One workshop instructor and one assistant accompanied each class in the learning environment. To ensure that learners experienced similar conditions despite the different instructors, we formulated guidelines in a workshop staff manual. For the introduction to pair programming, we gave the workshop instructors a script based on the pair programming guidelines found in the research literature (Williams and Kessler, 2000; Werner et al., 2004a; Williams et al., 2008). Learners were not required to perform any hardware tasks; they received the robot fully assembled. Therefore, we did not use the hardware–software role assignment framework proposed by Zhong and Wang (2021). Instead, we chose a combination of the hardware and navigator roles. The driver operated the computer (i.e., programmed the robot). The navigator thought along, monitored the driver, helped without touching the computer, and operated the robot. We determined that the pairs had to swap roles after each subtask. During the role swap, the students physically traded places.

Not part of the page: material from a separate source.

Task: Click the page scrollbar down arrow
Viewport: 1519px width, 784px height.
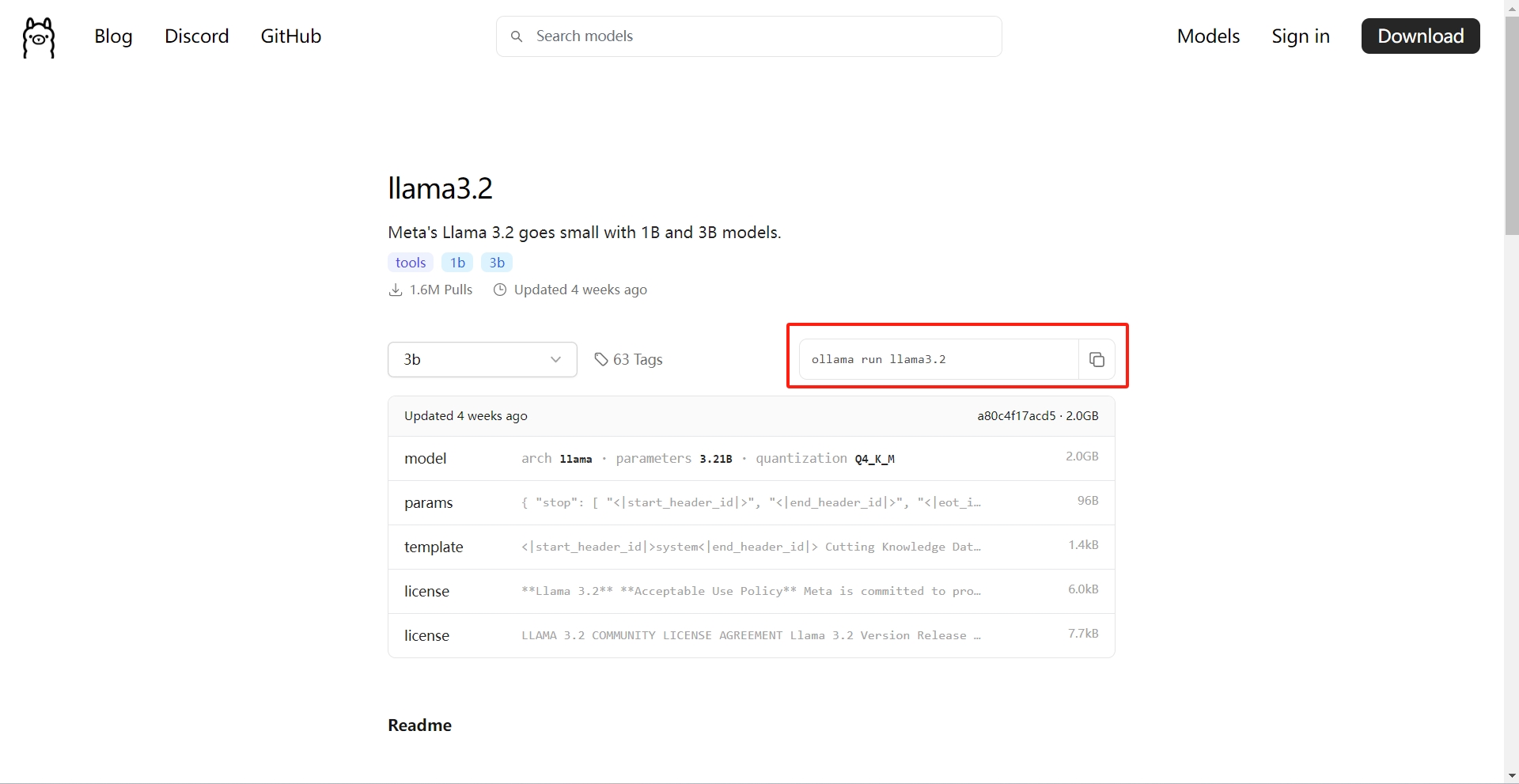Action: click(1512, 776)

We analyzed a total of 203 videos. The distribution of filmed pairs by grade level is shown in Table 1. The youngest learner on the videos was 8 years old and the oldest was 15. The mean age was 11.36 with a standard deviation of 1.3. The filmed pairs were evenly distributed among homogeneous female, homogeneous male, and heterogeneous pairs (Table 2).

TABLE 1

Table 1. Distribution of filmed pairs by grade level.

TABLE 2

Table 2. Distribution of filmed pairs by gender composition.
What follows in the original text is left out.